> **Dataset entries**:
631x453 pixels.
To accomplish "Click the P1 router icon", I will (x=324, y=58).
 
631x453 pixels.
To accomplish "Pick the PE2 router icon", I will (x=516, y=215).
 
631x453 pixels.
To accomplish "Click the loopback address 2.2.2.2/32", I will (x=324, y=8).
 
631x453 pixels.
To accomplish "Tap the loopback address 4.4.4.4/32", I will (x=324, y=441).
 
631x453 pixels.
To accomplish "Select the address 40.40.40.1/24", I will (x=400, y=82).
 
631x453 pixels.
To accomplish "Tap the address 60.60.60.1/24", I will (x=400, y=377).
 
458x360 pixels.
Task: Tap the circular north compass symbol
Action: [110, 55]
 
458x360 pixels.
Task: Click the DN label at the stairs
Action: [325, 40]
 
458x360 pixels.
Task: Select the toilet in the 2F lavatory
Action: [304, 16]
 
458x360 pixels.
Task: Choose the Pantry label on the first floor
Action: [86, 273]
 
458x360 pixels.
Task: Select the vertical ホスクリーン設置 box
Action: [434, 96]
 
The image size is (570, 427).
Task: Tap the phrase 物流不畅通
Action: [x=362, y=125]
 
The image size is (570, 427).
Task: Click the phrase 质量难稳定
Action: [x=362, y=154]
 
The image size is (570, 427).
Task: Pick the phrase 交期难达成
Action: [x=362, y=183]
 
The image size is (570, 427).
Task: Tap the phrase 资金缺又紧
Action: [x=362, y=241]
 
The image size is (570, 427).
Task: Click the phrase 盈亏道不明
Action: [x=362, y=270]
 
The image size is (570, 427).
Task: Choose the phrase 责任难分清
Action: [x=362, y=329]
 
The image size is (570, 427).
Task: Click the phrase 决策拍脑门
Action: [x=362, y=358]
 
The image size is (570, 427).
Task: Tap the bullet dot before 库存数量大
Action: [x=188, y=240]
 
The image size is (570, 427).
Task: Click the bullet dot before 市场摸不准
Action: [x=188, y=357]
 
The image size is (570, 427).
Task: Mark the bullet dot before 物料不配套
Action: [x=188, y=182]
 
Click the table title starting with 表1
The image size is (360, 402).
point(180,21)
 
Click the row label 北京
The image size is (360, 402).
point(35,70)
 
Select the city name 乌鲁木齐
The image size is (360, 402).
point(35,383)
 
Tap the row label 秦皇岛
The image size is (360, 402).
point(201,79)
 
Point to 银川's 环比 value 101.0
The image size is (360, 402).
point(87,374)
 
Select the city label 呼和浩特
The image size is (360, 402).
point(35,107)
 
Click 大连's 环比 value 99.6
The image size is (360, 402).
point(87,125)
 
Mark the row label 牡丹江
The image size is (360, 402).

> **Your instructions**: Output every line of the dataset entries above as a JSON list of strings, with one string per line and blank lines omitted. Include all of the rows.

> **Solution**:
[
  "631x453 pixels.",
  "To accomplish \"Click the P1 router icon\", I will (x=324, y=58).",
  "631x453 pixels.",
  "To accomplish \"Pick the PE2 router icon\", I will (x=516, y=215).",
  "631x453 pixels.",
  "To accomplish \"Click the loopback address 2.2.2.2/32\", I will (x=324, y=8).",
  "631x453 pixels.",
  "To accomplish \"Tap the loopback address 4.4.4.4/32\", I will (x=324, y=441).",
  "631x453 pixels.",
  "To accomplish \"Select the address 40.40.40.1/24\", I will (x=400, y=82).",
  "631x453 pixels.",
  "To accomplish \"Tap the address 60.60.60.1/24\", I will (x=400, y=377).",
  "458x360 pixels.",
  "Task: Tap the circular north compass symbol",
  "Action: [110, 55]",
  "458x360 pixels.",
  "Task: Click the DN label at the stairs",
  "Action: [325, 40]",
  "458x360 pixels.",
  "Task: Select the toilet in the 2F lavatory",
  "Action: [304, 16]",
  "458x360 pixels.",
  "Task: Choose the Pantry label on the first floor",
  "Action: [86, 273]",
  "458x360 pixels.",
  "Task: Select the vertical ホスクリーン設置 box",
  "Action: [434, 96]",
  "The image size is (570, 427).",
  "Task: Tap the phrase 物流不畅通",
  "Action: [x=362, y=125]",
  "The image size is (570, 427).",
  "Task: Click the phrase 质量难稳定",
  "Action: [x=362, y=154]",
  "The image size is (570, 427).",
  "Task: Pick the phrase 交期难达成",
  "Action: [x=362, y=183]",
  "The image size is (570, 427).",
  "Task: Tap the phrase 资金缺又紧",
  "Action: [x=362, y=241]",
  "The image size is (570, 427).",
  "Task: Click the phrase 盈亏道不明",
  "Action: [x=362, y=270]",
  "The image size is (570, 427).",
  "Task: Choose the phrase 责任难分清",
  "Action: [x=362, y=329]",
  "The image size is (570, 427).",
  "Task: Click the phrase 决策拍脑门",
  "Action: [x=362, y=358]",
  "The image size is (570, 427).",
  "Task: Tap the bullet dot before 库存数量大",
  "Action: [x=188, y=240]",
  "The image size is (570, 427).",
  "Task: Click the bullet dot before 市场摸不准",
  "Action: [x=188, y=357]",
  "The image size is (570, 427).",
  "Task: Mark the bullet dot before 物料不配套",
  "Action: [x=188, y=182]",
  "Click the table title starting with 表1",
  "The image size is (360, 402).",
  "point(180,21)",
  "Click the row label 北京",
  "The image size is (360, 402).",
  "point(35,70)",
  "Select the city name 乌鲁木齐",
  "The image size is (360, 402).",
  "point(35,383)",
  "Tap the row label 秦皇岛",
  "The image size is (360, 402).",
  "point(201,79)",
  "Point to 银川's 环比 value 101.0",
  "The image size is (360, 402).",
  "point(87,374)",
  "Select the city label 呼和浩特",
  "The image size is (360, 402).",
  "point(35,107)",
  "Click 大连's 环比 value 99.6",
  "The image size is (360, 402).",
  "point(87,125)",
  "Mark the row label 牡丹江",
  "The image size is (360, 402)."
]